── Data for this task ──

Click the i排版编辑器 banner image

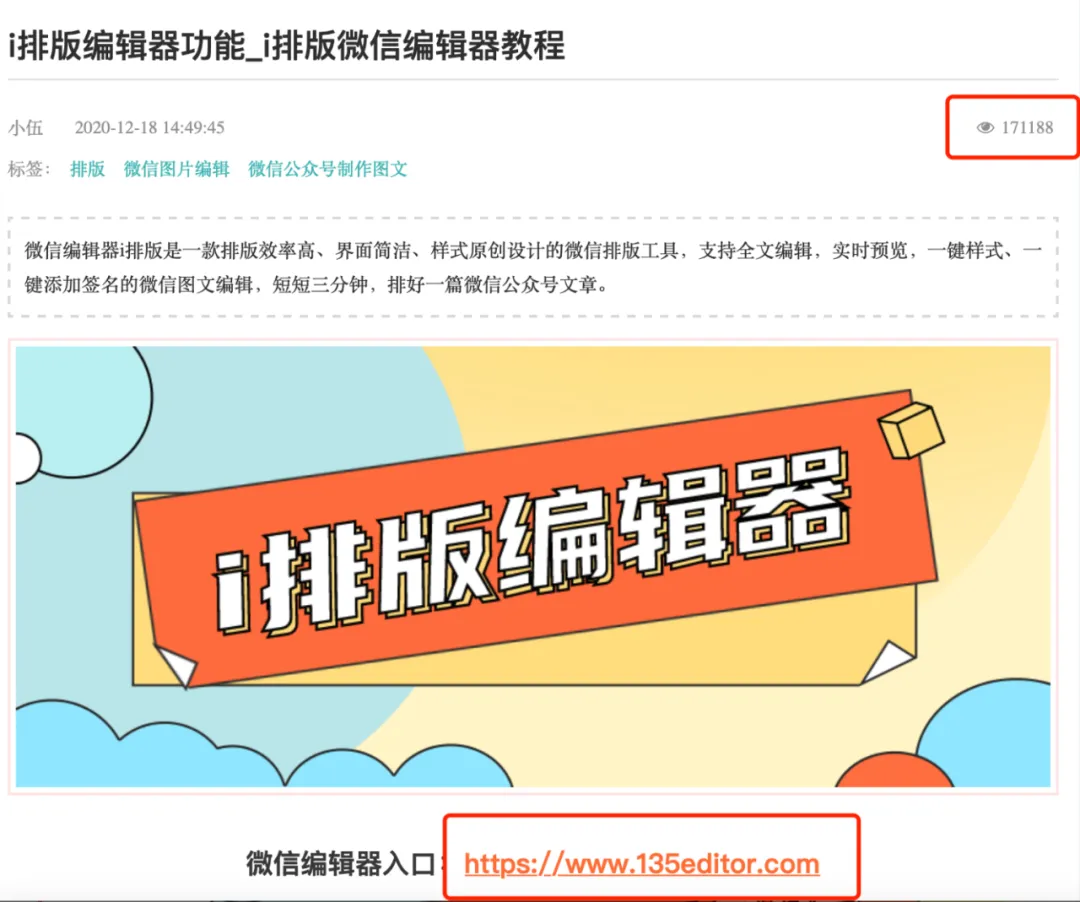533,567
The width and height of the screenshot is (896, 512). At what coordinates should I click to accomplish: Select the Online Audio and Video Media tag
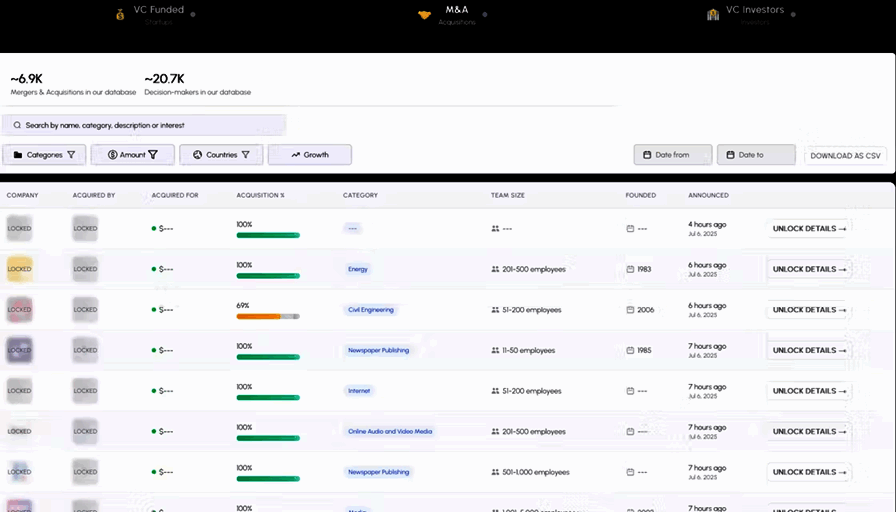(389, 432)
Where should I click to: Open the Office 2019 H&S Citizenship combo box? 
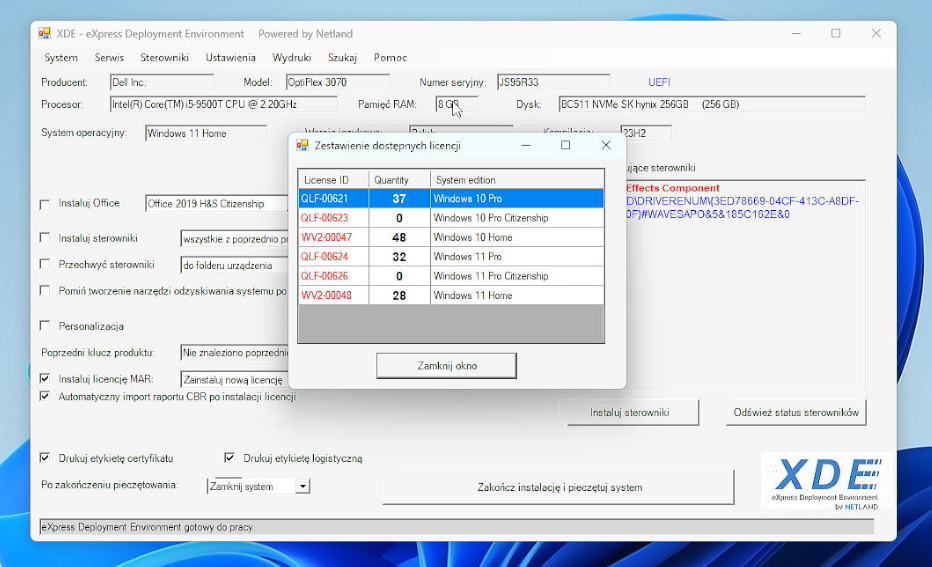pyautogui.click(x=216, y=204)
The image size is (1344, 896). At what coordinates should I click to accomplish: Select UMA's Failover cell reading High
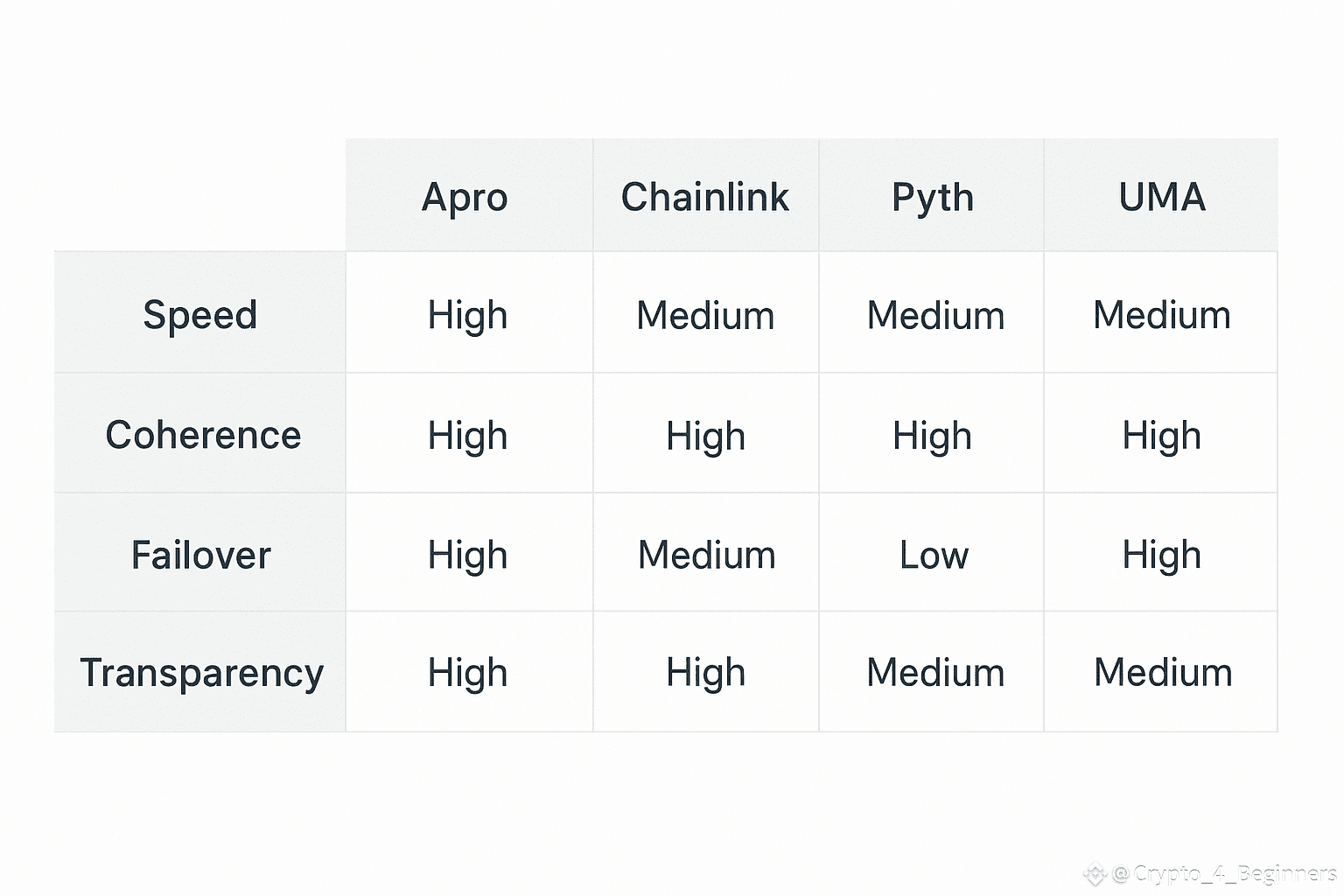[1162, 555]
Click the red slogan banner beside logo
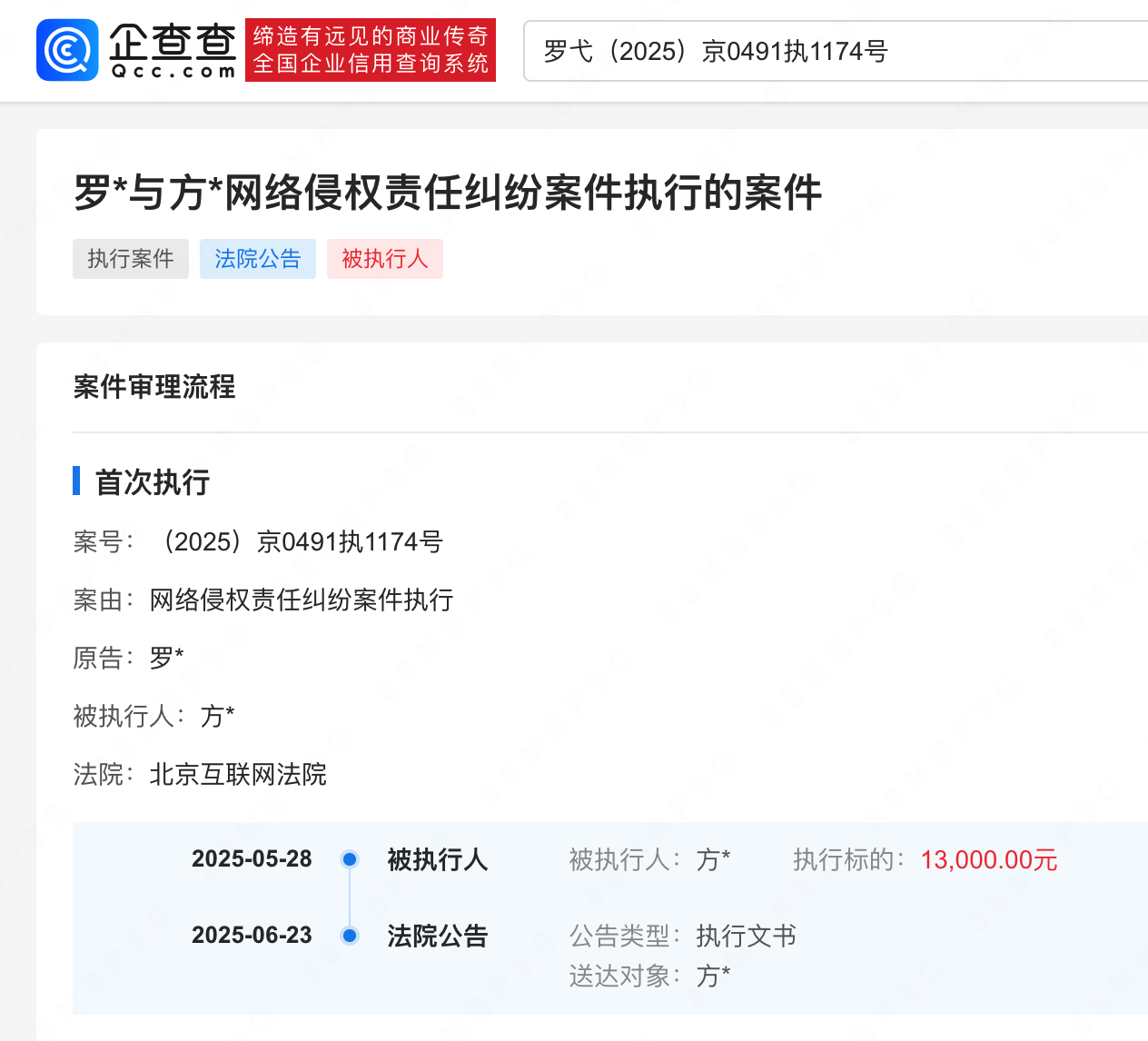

───
── Data for this task ──

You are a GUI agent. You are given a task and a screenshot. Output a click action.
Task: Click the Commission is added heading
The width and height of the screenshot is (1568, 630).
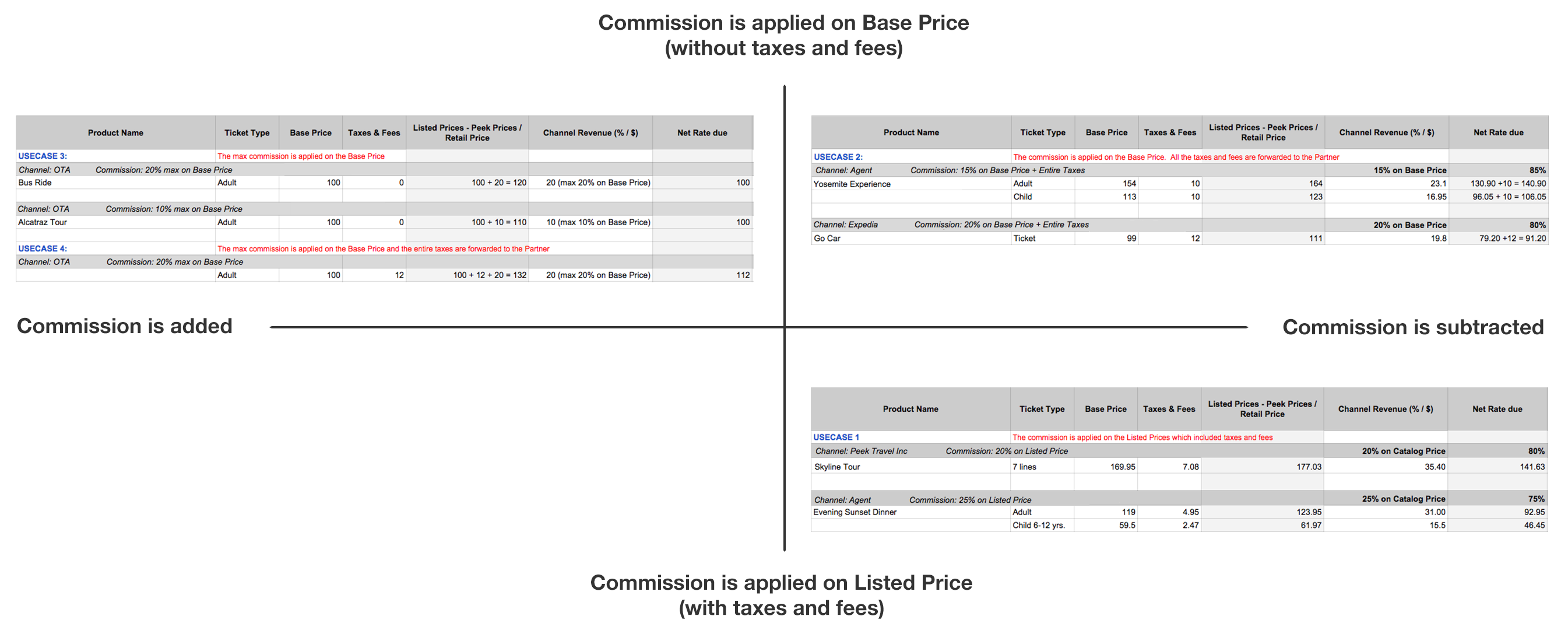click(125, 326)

───

## Aim of the exercise
Retype, exactly and with no pictures, everything above from the line with "The image size" down to the line with "Click the red slogan banner beside logo", both included.

## Your response
The image size is (1344, 896). At what coordinates should I click to accomplish: Select UMA's Failover cell reading High
[1162, 555]
Click the red slogan banner beside logo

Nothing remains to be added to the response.